About this exercise »
Word for word, print every entry below.

Information provided »
•••••
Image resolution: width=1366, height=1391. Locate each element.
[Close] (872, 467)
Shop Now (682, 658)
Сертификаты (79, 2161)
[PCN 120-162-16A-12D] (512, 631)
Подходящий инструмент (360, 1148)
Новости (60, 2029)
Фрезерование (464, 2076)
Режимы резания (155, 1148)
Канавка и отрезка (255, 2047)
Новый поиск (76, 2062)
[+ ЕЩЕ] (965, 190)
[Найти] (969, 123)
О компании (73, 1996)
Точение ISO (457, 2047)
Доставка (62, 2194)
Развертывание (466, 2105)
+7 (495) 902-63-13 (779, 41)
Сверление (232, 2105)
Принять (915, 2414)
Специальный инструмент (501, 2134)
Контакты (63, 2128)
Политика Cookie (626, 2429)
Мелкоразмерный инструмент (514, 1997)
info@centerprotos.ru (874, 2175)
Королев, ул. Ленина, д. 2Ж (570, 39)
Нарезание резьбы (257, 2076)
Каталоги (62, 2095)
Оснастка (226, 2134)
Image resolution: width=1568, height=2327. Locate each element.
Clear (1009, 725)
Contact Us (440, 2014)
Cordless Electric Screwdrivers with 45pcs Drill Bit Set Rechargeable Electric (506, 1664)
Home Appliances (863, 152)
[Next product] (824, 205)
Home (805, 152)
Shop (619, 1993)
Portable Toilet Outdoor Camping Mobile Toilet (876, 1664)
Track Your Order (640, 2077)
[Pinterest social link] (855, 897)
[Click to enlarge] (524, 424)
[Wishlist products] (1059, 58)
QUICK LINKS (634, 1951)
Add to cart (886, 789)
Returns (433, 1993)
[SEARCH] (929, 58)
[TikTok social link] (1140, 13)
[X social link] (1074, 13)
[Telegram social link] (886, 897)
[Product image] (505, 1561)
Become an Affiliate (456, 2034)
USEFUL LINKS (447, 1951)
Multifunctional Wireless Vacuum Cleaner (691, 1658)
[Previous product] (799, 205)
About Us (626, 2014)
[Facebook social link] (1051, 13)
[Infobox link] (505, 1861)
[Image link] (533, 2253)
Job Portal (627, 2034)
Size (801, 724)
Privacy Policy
•••••
Task result »
Image resolution: width=1366, height=1391. Locate each element.
[Close] (872, 467)
Shop Now (682, 658)
Сертификаты (79, 2161)
[PCN 120-162-16A-12D] (512, 631)
Подходящий инструмент (360, 1148)
Новости (60, 2029)
Фрезерование (464, 2076)
Режимы резания (155, 1148)
Канавка и отрезка (255, 2047)
Новый поиск (76, 2062)
[+ ЕЩЕ] (965, 190)
[Найти] (969, 123)
О компании (73, 1996)
Точение ISO (457, 2047)
Доставка (62, 2194)
Развертывание (466, 2105)
+7 (495) 902-63-13 (779, 41)
Сверление (232, 2105)
Принять (915, 2414)
Специальный инструмент (501, 2134)
Контакты (63, 2128)
Политика Cookie (626, 2429)
Мелкоразмерный инструмент (514, 1997)
info@centerprotos.ru (874, 2175)
Королев, ул. Ленина, д. 2Ж (570, 39)
Нарезание резьбы (257, 2076)
Каталоги (62, 2095)
Оснастка (226, 2134)
Image resolution: width=1568, height=2327. Locate each element.
Clear (1009, 725)
Contact Us (440, 2014)
Cordless Electric Screwdrivers with 45pcs Drill Bit Set Rechargeable Electric (506, 1664)
Home Appliances (863, 152)
[Next product] (824, 205)
Home (805, 152)
Shop (619, 1993)
Portable Toilet Outdoor Camping Mobile Toilet (876, 1664)
Track Your Order (640, 2077)
[Pinterest social link] (855, 897)
[Click to enlarge] (524, 424)
[Wishlist products] (1059, 58)
QUICK LINKS (634, 1951)
Add to cart (886, 789)
Returns (433, 1993)
[SEARCH] (929, 58)
[TikTok social link] (1140, 13)
[X social link] (1074, 13)
[Telegram social link] (886, 897)
[Product image] (505, 1561)
Become an Affiliate (456, 2034)
USEFUL LINKS (447, 1951)
Multifunctional Wireless Vacuum Cleaner (691, 1658)
[Previous product] (799, 205)
About Us (626, 2014)
[Facebook social link] (1051, 13)
[Infobox link] (505, 1861)
[Image link] (533, 2253)
Job Portal (627, 2034)
Size (801, 724)
Privacy Policy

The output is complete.